Dr. Bill Hanson, '61, plays the theater organ in the living room of his living room, outfitted with speakers to ensure optimal acoustics.
Dr. Bill Hanson, ’61, plays the theater organ in the living room of his Dallas home, outfitted with built-in speakers to ensure optimal acoustics.

Over the years Hanson’s musical gifts have taken him on some memorable adventures: performing in Dallas with famous composer and pianist Roger Williams from California, participating in a comedy routine featuring a snipped necktie and several flying sheet-music pages, and playing keyboard for a dance band during his teens and 20s.

“Being a pianist able to play pop music in high school is a real chick magnet,” he volunteers. “I never had trouble getting a date.” But after spying his future wife, Jean, on the steps of a Greenville, Miss., Baptist church, Hanson’s heart has been hers alone for 63 years.
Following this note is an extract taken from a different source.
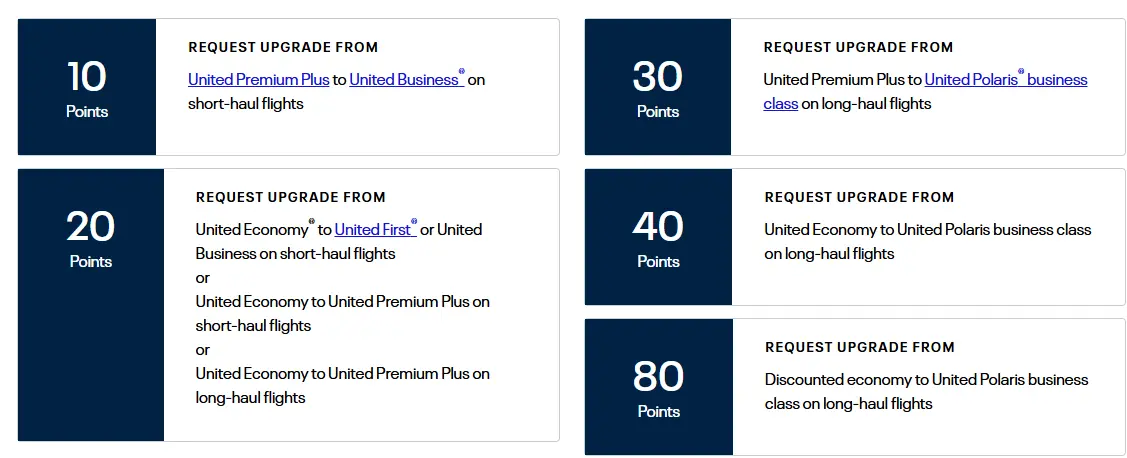Click the heading in the 40 Points card
This screenshot has width=1127, height=458.
[859, 197]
They have lived in the same home for 47 years and have three daughters and eight grandchildren.

Hanson was the organist at Dallas’ First Baptist Church for 15 years and at Prestonwood Baptist Church for eight years, but his musical roots trace back seven decades to his childhood in Cambridge, Wis. There he performed for the Presbyterian church and even played a theatre organ in town every Saturday to the chagrin of his teacher, who underestimated his ability to play “by ear” without sheet music.
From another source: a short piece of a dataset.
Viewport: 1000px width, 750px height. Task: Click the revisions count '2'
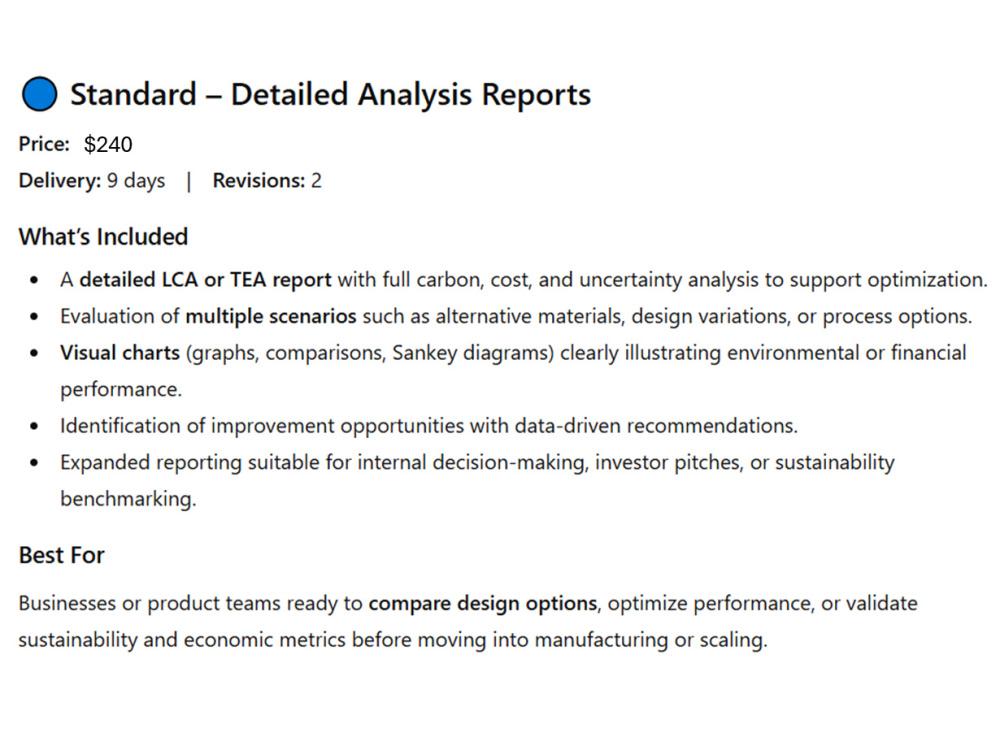[x=316, y=181]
During college at the University of Wisconsin, he spent Sundays behind the organ and directing the choir at a large Lutheran church near Madison. His organ playing days continued during his service in the Air Force.
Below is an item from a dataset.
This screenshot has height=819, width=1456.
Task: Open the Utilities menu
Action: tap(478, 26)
Later during dental school, he spent each Thursday morning accompanying the Baylor Chorus during mandatory weekly chapel services for students at what was then a Baptist-affiliated institution. He landed his first TAMBCD commencement gig when he was still a dental student. His last occurred this May, 55 years later.

“Over the years you figure out what works and what doesn’t,” Hanson explains of the accompaniment for commencement processionals, which can last as long as 20 minutes. “For one thing, I have all of that music memorized. I don’t just open the music and play it. I ease into three different songs in the same key, not one song played over and over again.”

He has the power to “jar people’s teeth” with a musical blast if he chooses, but instead Hanson harnesses the organ’s potential to evoke a mood through judicious selection of stops and orchestration.

“I wrote a fanfare that I use between the faculty and student processionals so I can build into the big sound of the organ when the students enter,” he explains. “When I play the ending I try to do that as the last student is entering the row, then I go into a big chord change for 15 seconds as an exclamation point at the end of the song.”

Whether literal or symbolic, that sonorous finale heralds a beautiful beginning for a new class of graduates.